— Pertarungan antara Prancis dan Senegal menjadi salah satu laga pembuka yang paling ditunggu pada Piala Dunia 2026. Pertemuan kedua tim akan berlangsung di MetLife Stadium, New Jersey, pada Rabu (17/6/2026) pukul 02.00 WIB, dan menyimpan dimensi sejarah di luar soal tiga poin semata.

Publik sepak bola kembali diingatkan pada Piala Dunia 2002 saat Senegal, dalam debut putaran finalnya, menumbangkan Prancis lewat gol Papa Bouba Diop. Kisah itu menempatkan duel ini sebagai bentrokan yang sarat simbol—antara tradisi sepak bola Eropa dan kebangkitan kekuatan Afrika di panggung dunia.

Les Bleus Mematok Warisan

Pelatih Didier Deschamps memasuki turnamen ini dengan beban ambisi personal yang besar. Ia telah mengoleksi 14 kemenangan sebagai pelatih di Piala Dunia, dan tiga kemenangan tambahan akan menempatkannya melewati rekor Helmut Schön. Selain itu, Piala Dunia 2026 dipandang sebagai akhir dari periode kepelatihan Deschamps, karena kursi pelatih akan diserahkan kepada Zinedine Zidane setelah turnamen.

Motivasi tersebut tercermin pada performa Prancis sepanjang setahun terakhir. Dalam 10 pertandingan terakhir, Les Bleus mampu mencetak lebih dari satu gol dalam sembilan laga. Meski sempat kalah 1-2 dari Pantai Gading pada awal Juni 2026, mereka bangkit dengan kemenangan 3-1 atas Irlandia Utara di mana Michael Olise tampil menonjol.

Ancaman dari Lini Depan

Prancis membawa lini serang yang dianggap salah satu terkuat di turnamen. Kylian Mbappé menjadi sorotan setelah mengumpulkan 42 gol di semua kompetisi bersama Real Madrid pada musim terakhirnya. Ia kini membutuhkan satu gol lagi untuk menyamai rekor pencetak gol terbanyak sepanjang masa timnas Prancis milik Olivier Giroud.

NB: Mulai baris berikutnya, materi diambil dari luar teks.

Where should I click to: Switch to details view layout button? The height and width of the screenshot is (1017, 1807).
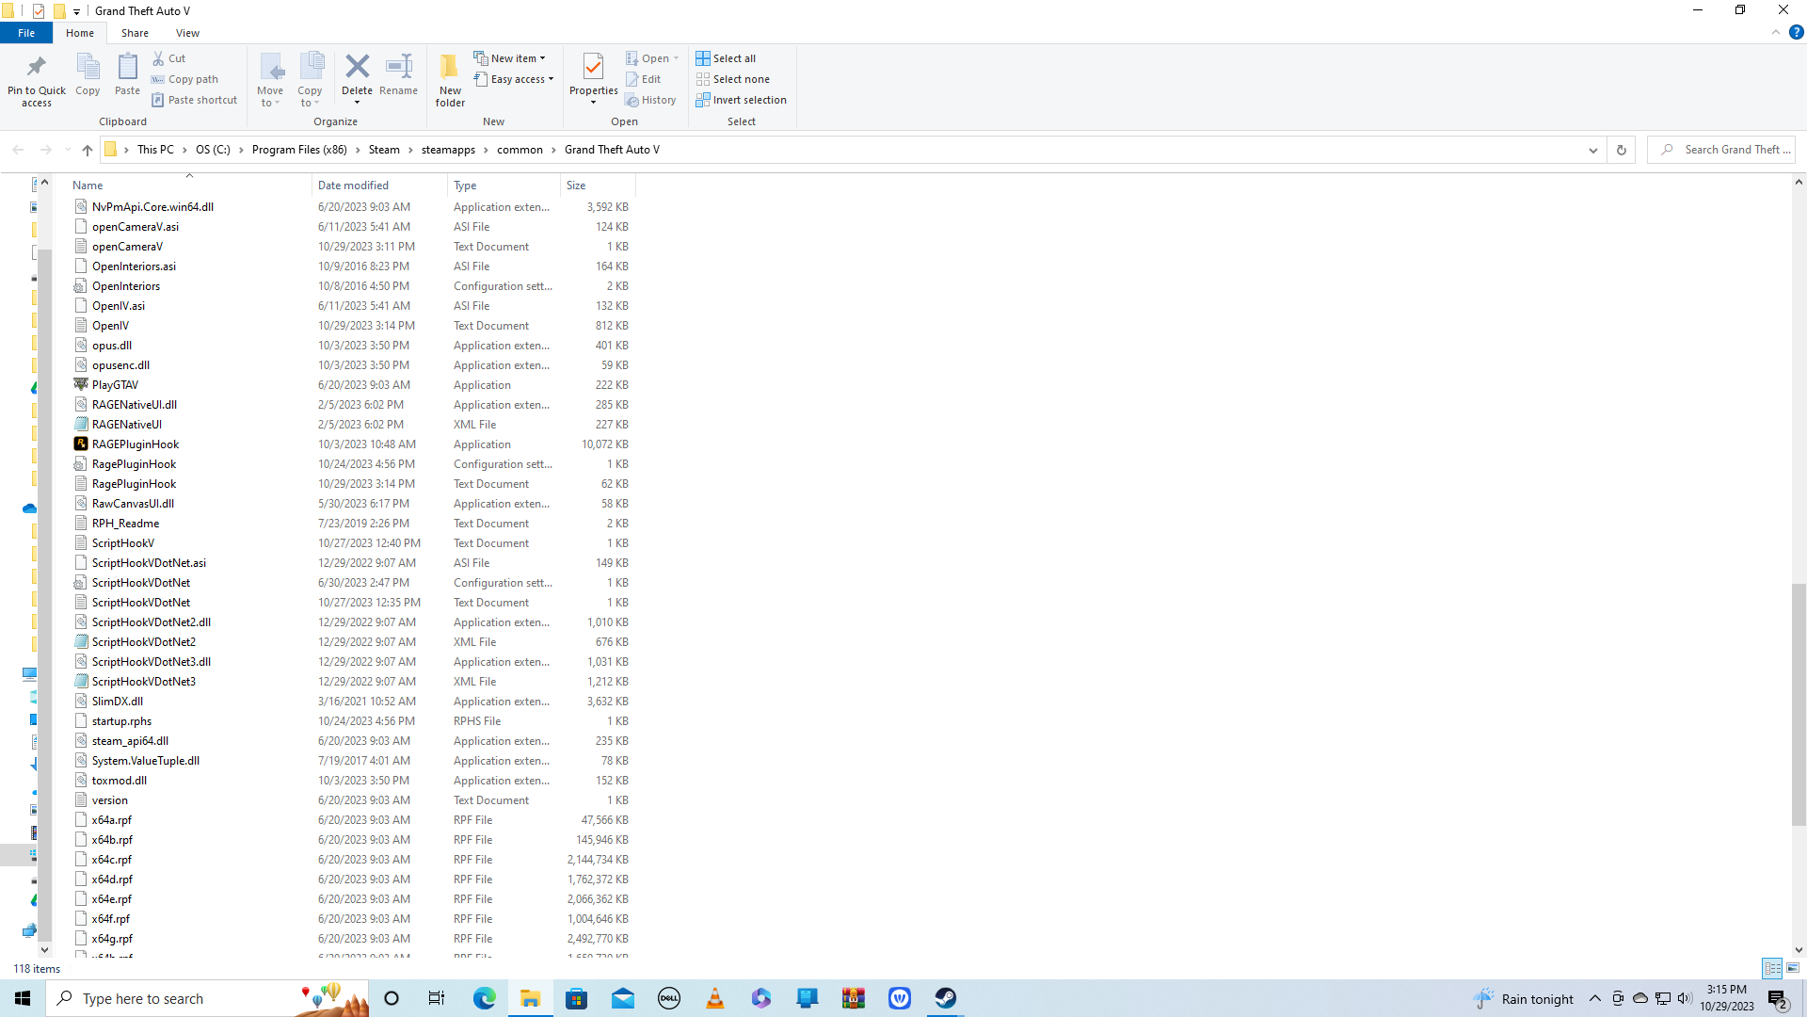[x=1772, y=968]
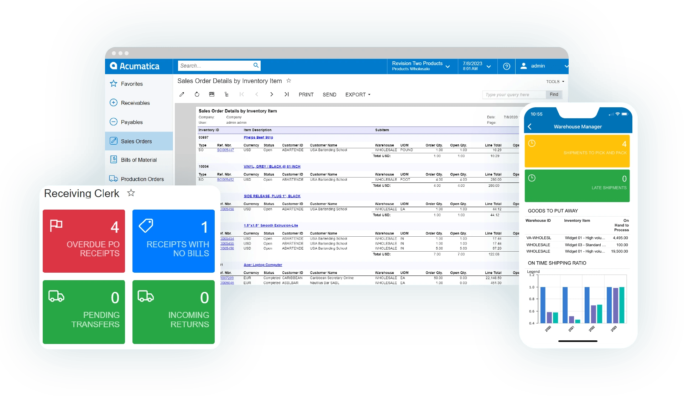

Selain Mbappé, nama-nama seperti Ousmane Dembélé dan Michael Olise memperkaya opsi serangan. Bradley Barcola dan Désiré Doué menambah kedalaman skuad. Di sektor pertahanan, kondisi menjadi lebih baik setelah William Saliba dan Jules Kounde dinyatakan pulih dari masalah kebugaran.

Senegal Datang Dengan Keyakinan

Senegal dipandang sebagai kuda hitam yang tak bisa diremehkan. Di bawah arahan Pape Thiaw, tim tersebut tak terkalahkan dalam 30 pertandingan kompetitif sejak tersingkir dari Inggris pada babak 16 besar Piala Dunia 2022. Lolos ke Piala Dunia 2026 tanpa kekalahan, mereka mencatat tujuh kemenangan dan tiga hasil imbang serta hanya kebobolan tiga gol selama kualifikasi.

Komposisi pemain menunjukkan kedalaman kompetitif: 20 pemain berkarier di liga-liga elite Eropa. Sadio Mané kembali dalam kondisi bugar, dan Idrissa Gueye dipersiapkan menjadi pengendali lini tengah. Meski sempat kalah 2-3 dari Amerika Serikat dan imbang 0-0 kontra Arab Saudi dalam laga pemanasan, Senegal tetap membawa rasa percaya diri tinggi.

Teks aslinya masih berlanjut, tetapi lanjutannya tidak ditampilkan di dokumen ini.